Synonyms are useful, but they aren’t a cure-all for search problems.
Having a good synonym dictionary is a good thing. When someone searches for a couch, the search engine should also return sofas. Achieving good recall usually starts with assembling a robust collection of synonym pairs.
But it doesn’t end there. And naively relying on synonyms to address recall problems is likely to create even worse precision problems. For example, glasses and eyeglasses seem reasonable as a synonym pair, but a search engine shouldn’t return results for eyeglasses when someone searches for wine glasses. We’ll get back to that example in moment.
Because it’s easy to add synonyms to a dictionary, search engine developers, as well as business users with limited power to administer the search engine, often use synonyms to address recall issues — especially embarrassing recall issues. But as with most ad hoc debugging efforts, this approach often creates unanticipated — and undesirable — consequences. It leads to a bloated synonym dictionary that is filled not only with words whose meaning depends on context, but also with misspellings and pluralizations that would be better addressed by spelling correction and lemmatization.
In natural language, there’s no such thing as context independence.
At this point, you may be thinking that the main problem with synonym dictionaries comes from inadvertently including pairs where the meanings of both words depend on context. Perhaps the solution is to exclude any pairs of words or phrases that don’t mean the same thing 100% of the time.
You can do this, but you’ll end up with an empty synonym dictionary. Or you’ll be left with a meager collection of extremely conservative pairs like color and colour. You’ll have thrown the baby out with the bathwater — not that those two words should be synonyms.
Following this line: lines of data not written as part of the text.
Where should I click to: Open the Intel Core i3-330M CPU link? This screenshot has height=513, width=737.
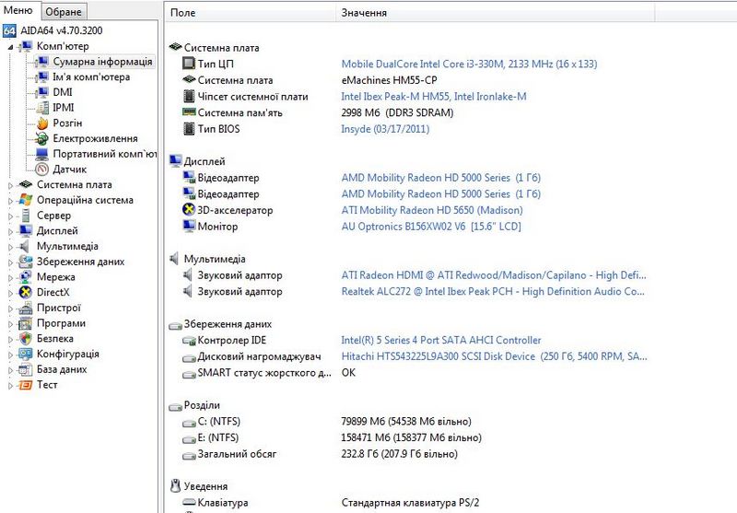[469, 64]
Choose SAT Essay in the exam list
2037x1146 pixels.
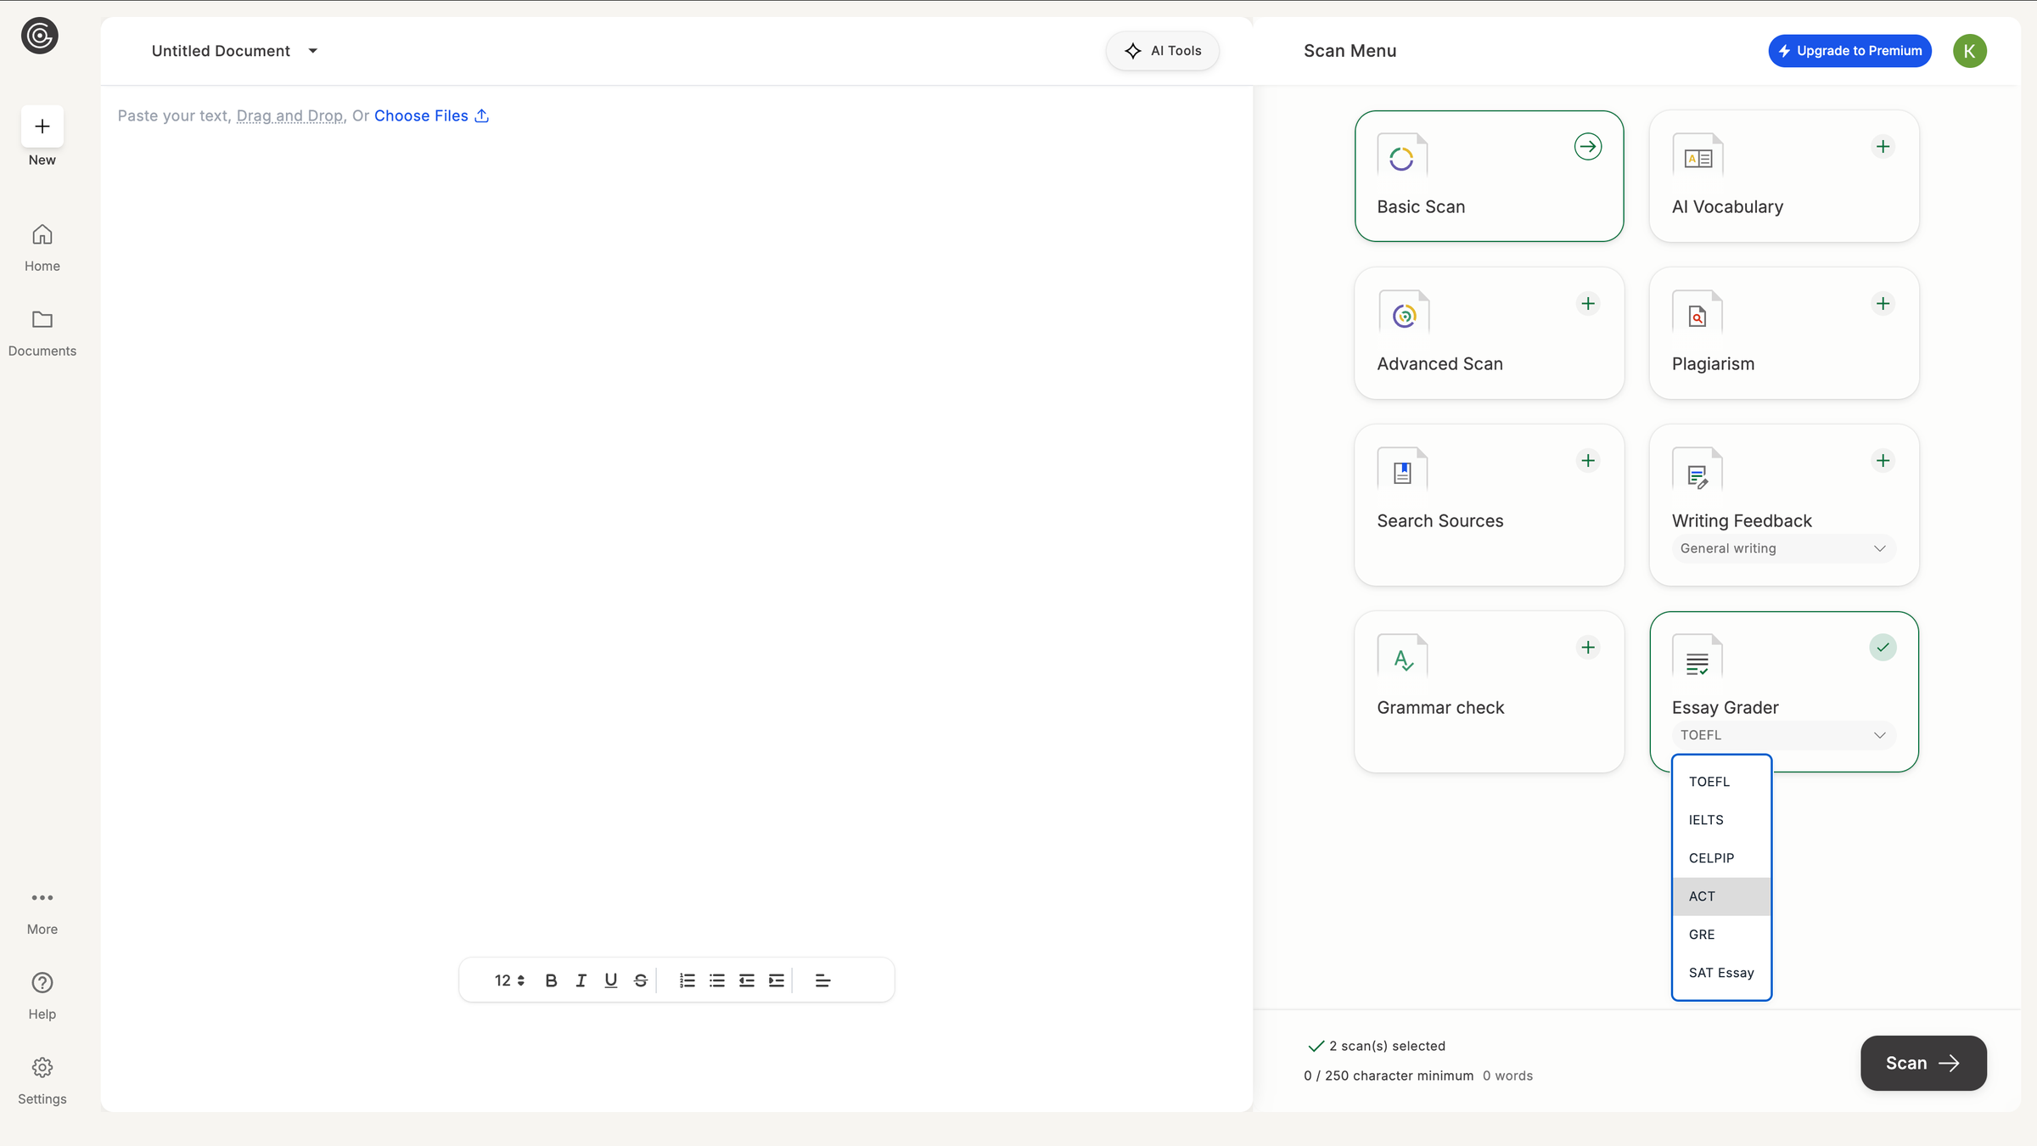point(1721,972)
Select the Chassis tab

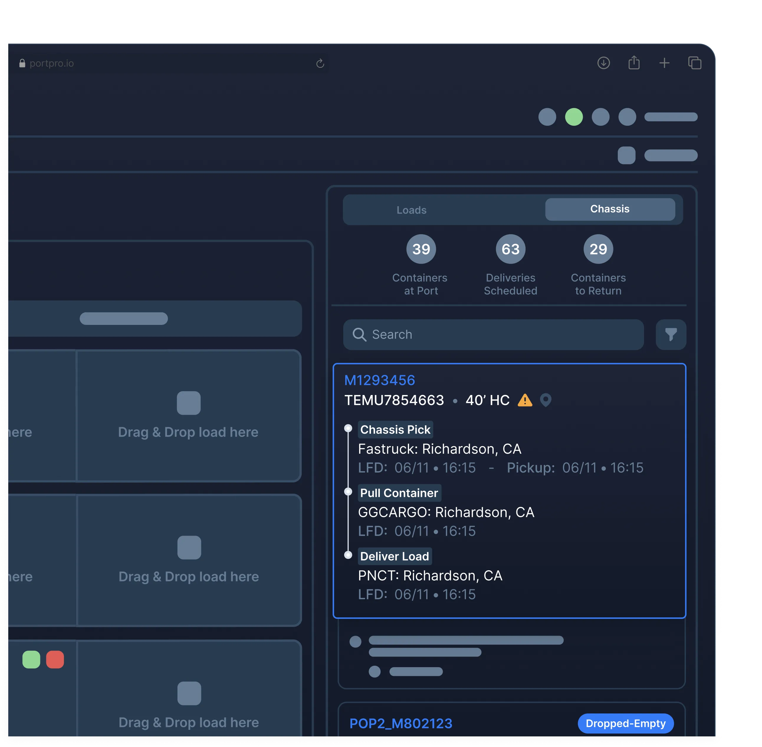point(610,209)
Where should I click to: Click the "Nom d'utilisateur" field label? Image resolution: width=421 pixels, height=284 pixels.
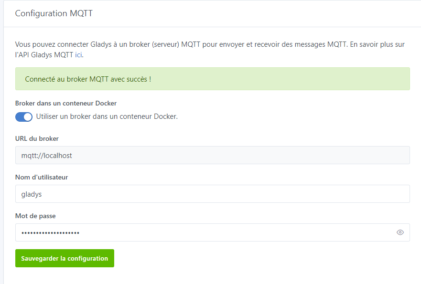click(x=42, y=178)
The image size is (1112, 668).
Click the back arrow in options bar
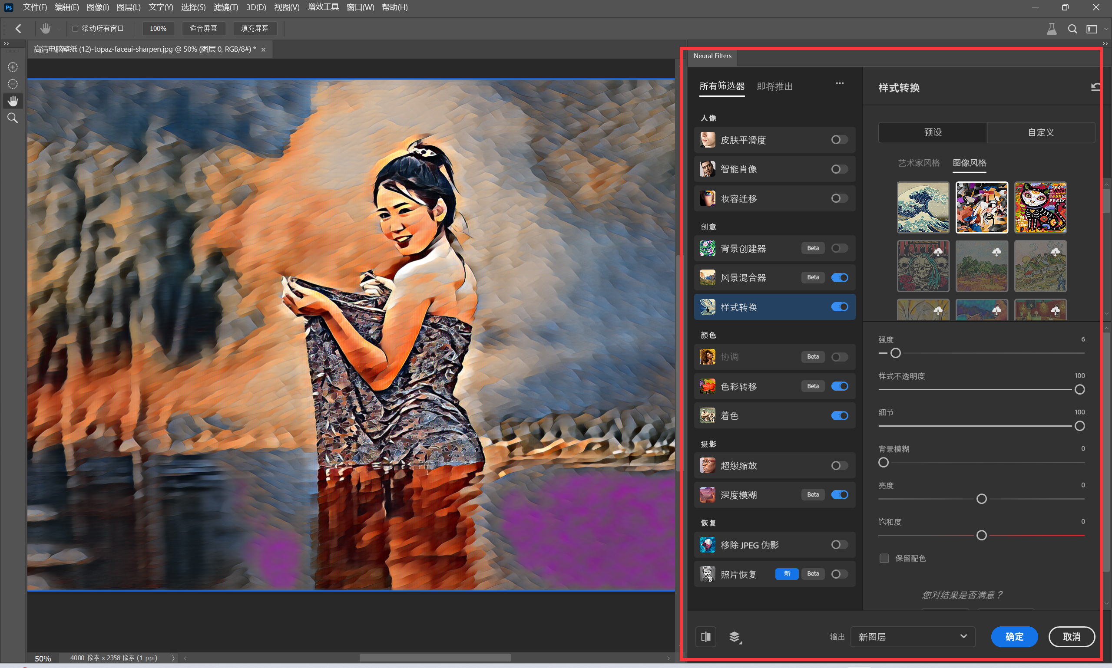point(18,29)
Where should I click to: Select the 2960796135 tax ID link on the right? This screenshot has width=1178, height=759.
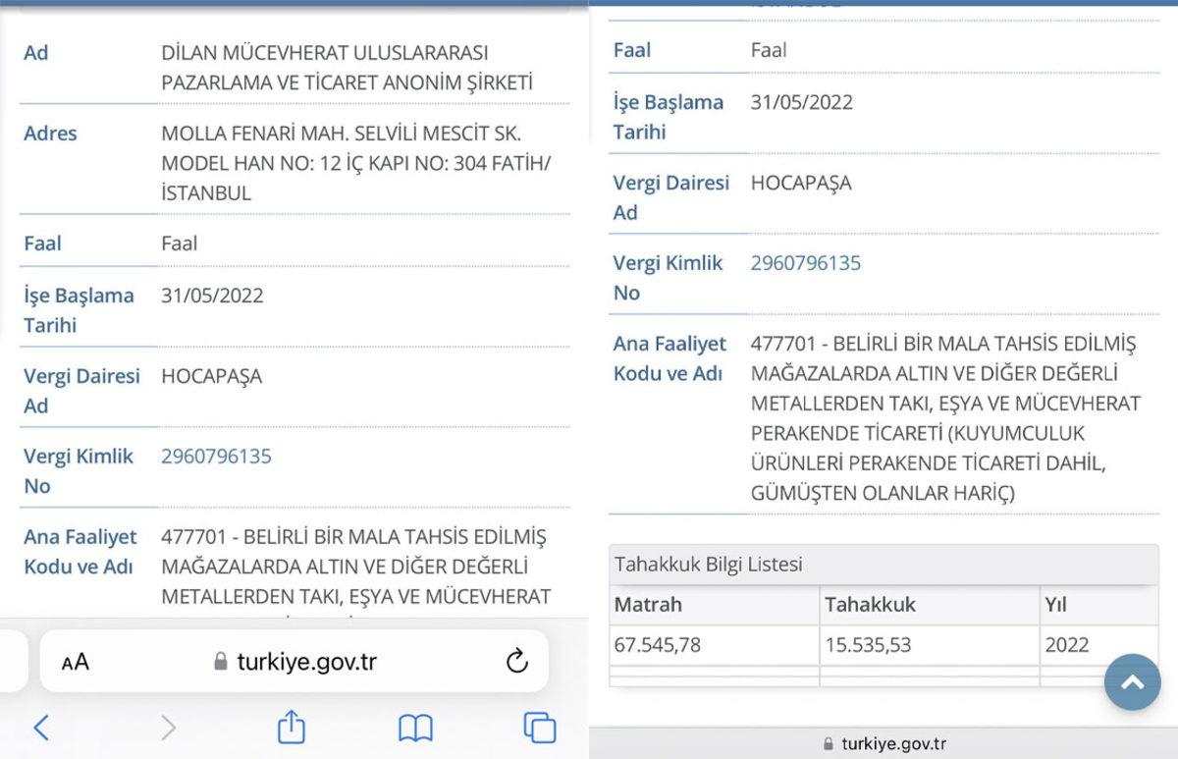pos(805,263)
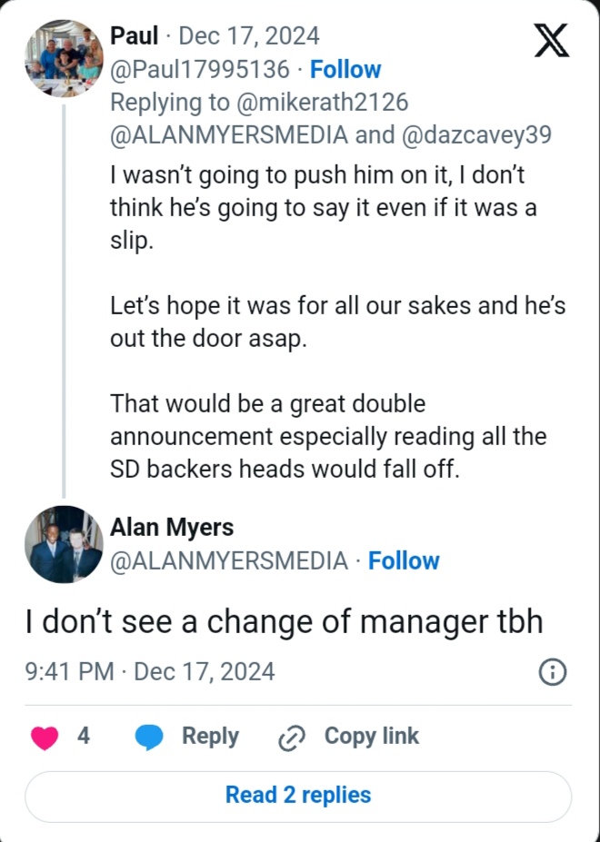Open Paul's profile picture
The height and width of the screenshot is (842, 600).
click(64, 58)
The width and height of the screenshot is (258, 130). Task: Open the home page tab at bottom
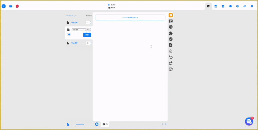coord(105,124)

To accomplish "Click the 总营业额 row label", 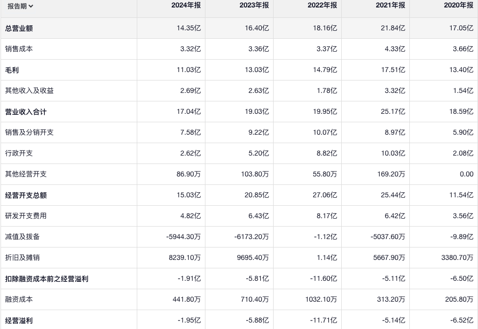I will [19, 28].
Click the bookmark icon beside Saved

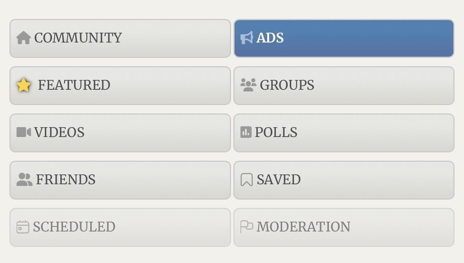click(x=246, y=180)
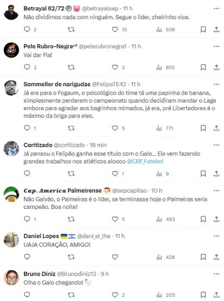Open more options on Sommelier de narigudas tweet
This screenshot has width=224, height=301.
coord(217,84)
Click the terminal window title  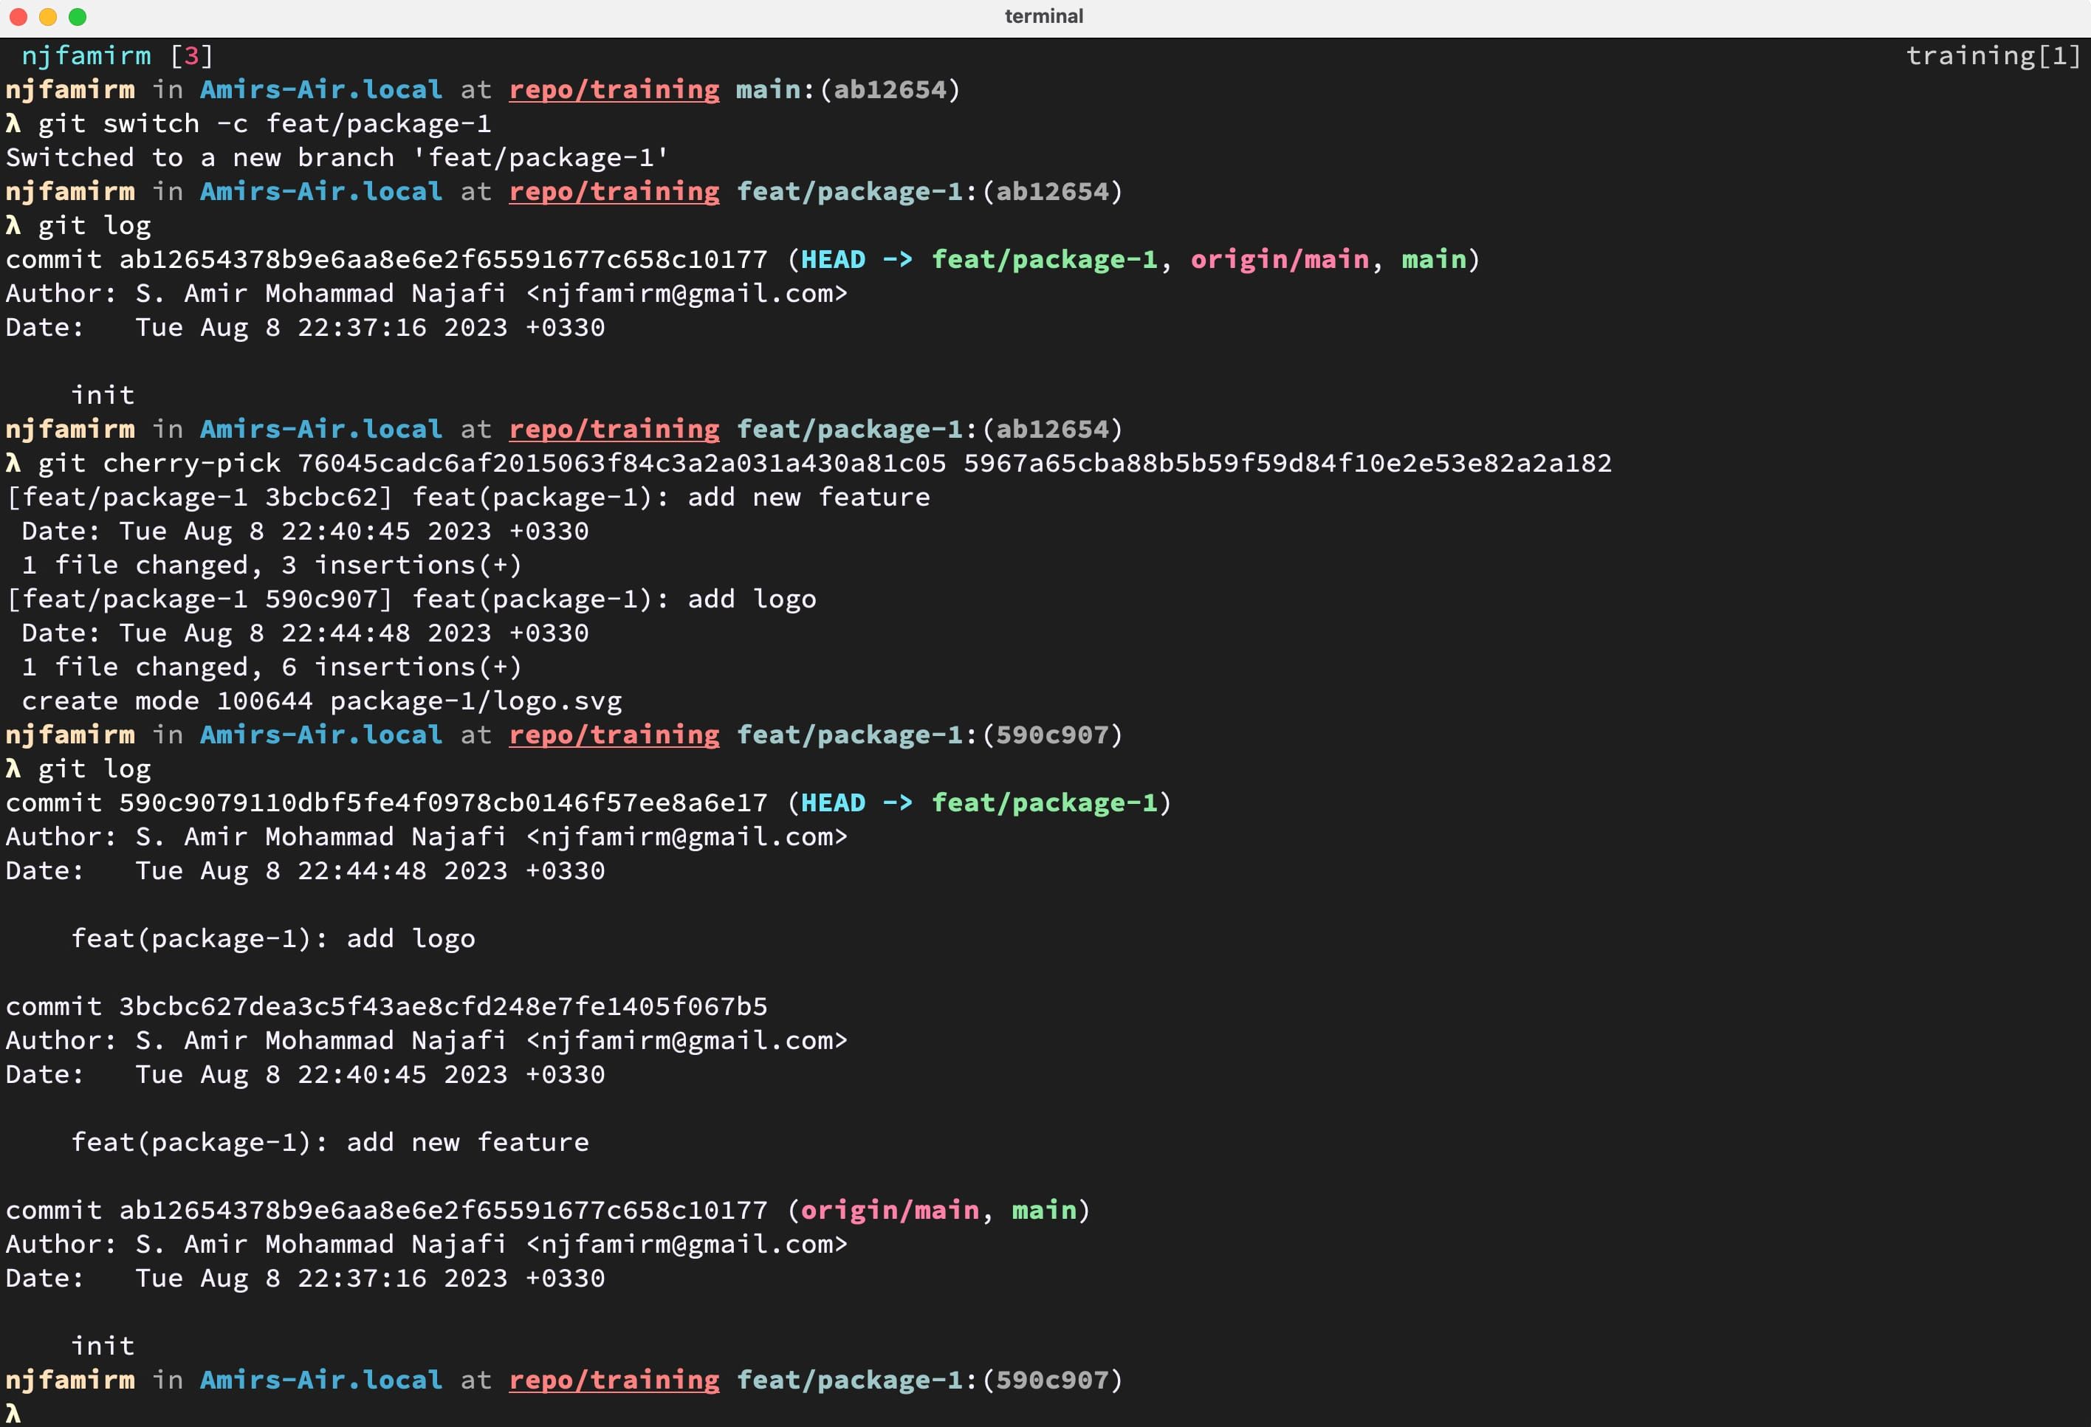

In natural language, there’s no such thing as context independence. In the best case, two words will mean essentially the same thing, most of the time. But there are always exceptions, and it is impossible — or at least impractical — to try to anticipate and account for every exception. You need to accept, a priori, that what words mean — and hence whether two words or phrases are synonyms — always depends on context.
But don’t despair! The context is right in front of you!
Fortunately, search usually offers you a great source of context about what a word means — namely, the rest of the search query. Our search engines may not have achieved “superintelligence”, but they can at least take advantage of the search query as context to narrow down the meaning of a word.
For example, a search engine should be able to figure out that a search for wine glasses is targeting kitchen supplies, and therefore shouldn’t return wine-colored eyeglasses (yes, they exist). Indeed, there are probably no results for wine eyeglasses in kitchen supplies.
If the search engine can figure out the general category for a query, it can mostly eliminate the risk of synonyms taking the meaning of words out of context. Automatically classifying the query into a general category isn’t an easy problem, but the return on investment makes it a top priority if search is important to you. And you can do even better if you can recognize query segments and entities.
Use synonyms to increase recall and query context to ensure precision.
Using query context to ensure precision means that you can afford to err on the side of recall with synonyms. Don’t throw all caution to the wind — it’s still possible to create mischief with bad synonym pairs. But, rather than trying to come up with a perfect collection of synonyms, you’re better off delegating responsibilities, using synonyms to ensure recall while relying on query categorization and other query understanding techniques to ensure precision.
And please, don’t use synonyms to implement lemmatization and spelling correction! You’re much better off separating this different query rewriting strategies and solving each of them with the appropriate tool.
That’s all, folks! I hope you’ve enjoyed this real talk about synonyms and search.